Il passo leggero dell’umanità: Running Club, il secondo romanzo di Emanuele Galesi

Il Curvo si trova a quel punto della vita in cui ciò che lo aveva caratterizzato in gioventù, quelle prime fondamenta su cui aveva costruito il proprio sé nell’età adulta, si sono sgretolate. Anahi, la sua ragazza storica, è partita e coltiva una vita all’estero mentre la videoteca che il Curvo aveva rilevato e gestito con tutta la passione di un cinefilo ha terminato il proprio ciclo vitale.

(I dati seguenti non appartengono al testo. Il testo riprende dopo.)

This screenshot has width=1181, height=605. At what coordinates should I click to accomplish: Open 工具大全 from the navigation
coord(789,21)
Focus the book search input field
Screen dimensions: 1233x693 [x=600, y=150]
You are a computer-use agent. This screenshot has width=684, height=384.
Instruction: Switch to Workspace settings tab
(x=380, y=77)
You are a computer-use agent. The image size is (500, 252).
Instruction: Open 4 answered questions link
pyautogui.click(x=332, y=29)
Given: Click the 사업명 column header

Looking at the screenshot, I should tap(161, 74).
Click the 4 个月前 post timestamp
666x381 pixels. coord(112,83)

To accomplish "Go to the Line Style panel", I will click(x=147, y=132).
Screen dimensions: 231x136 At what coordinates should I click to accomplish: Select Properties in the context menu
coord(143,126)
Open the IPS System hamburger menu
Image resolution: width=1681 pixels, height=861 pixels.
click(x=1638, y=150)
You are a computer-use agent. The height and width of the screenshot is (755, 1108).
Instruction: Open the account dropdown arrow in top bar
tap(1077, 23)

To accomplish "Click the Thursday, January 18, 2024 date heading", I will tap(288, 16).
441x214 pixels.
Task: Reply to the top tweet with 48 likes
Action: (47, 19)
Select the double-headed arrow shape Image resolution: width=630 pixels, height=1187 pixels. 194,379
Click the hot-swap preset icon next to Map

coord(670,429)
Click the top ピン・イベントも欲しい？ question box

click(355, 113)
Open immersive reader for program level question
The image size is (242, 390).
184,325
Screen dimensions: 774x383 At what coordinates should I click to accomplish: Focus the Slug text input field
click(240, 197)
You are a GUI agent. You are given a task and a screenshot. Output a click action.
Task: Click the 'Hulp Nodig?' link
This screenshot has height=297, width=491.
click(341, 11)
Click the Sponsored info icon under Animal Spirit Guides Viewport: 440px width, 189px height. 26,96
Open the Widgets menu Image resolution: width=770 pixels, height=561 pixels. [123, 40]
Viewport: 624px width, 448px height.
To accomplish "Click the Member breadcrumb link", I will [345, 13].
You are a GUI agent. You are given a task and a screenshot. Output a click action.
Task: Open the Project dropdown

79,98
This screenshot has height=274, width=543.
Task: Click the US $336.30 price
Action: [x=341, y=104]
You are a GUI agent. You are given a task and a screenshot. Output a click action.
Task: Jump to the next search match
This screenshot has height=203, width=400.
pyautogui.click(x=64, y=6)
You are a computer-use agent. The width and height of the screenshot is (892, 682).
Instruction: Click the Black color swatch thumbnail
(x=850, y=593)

E lui, a questo punto, si ritrova con la necessità di trovare un lavoro e ricostruire le coordinate di un’interiorità che diano senso alla sua vita. Ed è a questo punto che ritrova il Coach, una vecchia conoscenza che lo introduce al mondo della corsa non come semplice allenamento fisico e nemmeno come circolo sociale. La corsa è, per il Coach, un percorso filosofico, forse addirittura mistico, il cui significato va più in profondità dal semplice mettere un piede davanti all’altro. Il Curvo accoglie la corsa e ne fa uno dei capisaldi di una vita attraversata da una moltitudine di personaggi umani a modo loro, talvolta strambi e talvolta tanto normali da sembrare banali ma tutti, immancabilmente, tappe di un nuovo sentiero fisico, professionale e psichico. Dopo un esordio apprezzato come Sei tu il figlio, il giornalista bresciano Emanuele Galesi torna in libreria con un romanzo che, il gioco di parole è casuale fino a un certo punto, cambia nettamente passo rispetto al lavoro precedente. Se l’opera prima di Galesi era infatti un racconto autobiografico doloroso quanto asciutto e scevro di retorica, capace di rappresentare il dramma di una generazione senza compiacimento né melodramma eccessivo, il suo secondo libro, Running Club (Santelli Editore, pag.322, euro 21) è un romanzo corale la cui cifra è una certa leggerezza nel raccontare l’umanità dei personaggi che lo popolano non perché essi siano macchiette o vivano vicende comiche, si tratta per lo più di storie di vita senza accadimenti particolarmente sopra le righe, ma proprio perché quest’approccio permette all’autore di rappresentare la vita con una lucidità che non perde tuttavia l’empatia che caratterizzava il romanzo precedente.

 

 
Le vicende del Curvo e delle persone che gli stanno intorno sono situazioni con cui è facile entrare in risonanza, a cui si partecipa volentieri e con una certa dose di divertimento, è la vita per com’è, a tratti difficile ma non priva di soddisfazioni, un processo in divenire in cui ci si identifica specie se come lettori si comincia ad avere qualche anno sulle spalle e si sono vissuti i cambiamenti che plasmano il modo in cui facciamo esperienza del mondo. Rispetto a Sei tu il figlio, Galesi è cresciuto come autore e la sua scrittura è più solida, più tecnica e dà vita a un libro che, in termini di stile e costruzione, cammina molto più sulle proprie gambe in quanto funziona, anche se privo di una propulsione narrativa forte, come la vicenda autobiografica della cui spinta emotiva Running Club non ne può giovare e non ne ha bisogno, perché è un altro libro e l’autore ha nel frattempo guardato avanti. Quel che è rimasto uguale è quel gusto di osservare la propria città di origine per calarvi la vicenda raccontata con discrezione ma, per chi ha vissuto a Brescia, ricca di elementi riconoscibili. Non ci sono scorci da cartolina o luoghi famosi sbattuti sulla pagina come merce in vetrina ma locali che hanno caratterizzato e caratterizzano le vite di chi la città la vive, qualcosa che sta tra una strizzata d’occhio e una base solida e reale per costruire un’ambientazione. Perché Running Club racconta in definitiva proprio questo, la storia di una persona che attraversa un mondo interiore oltre che esteriore, tracciandone una seconda volta l’itinerario quotidiano di una vita.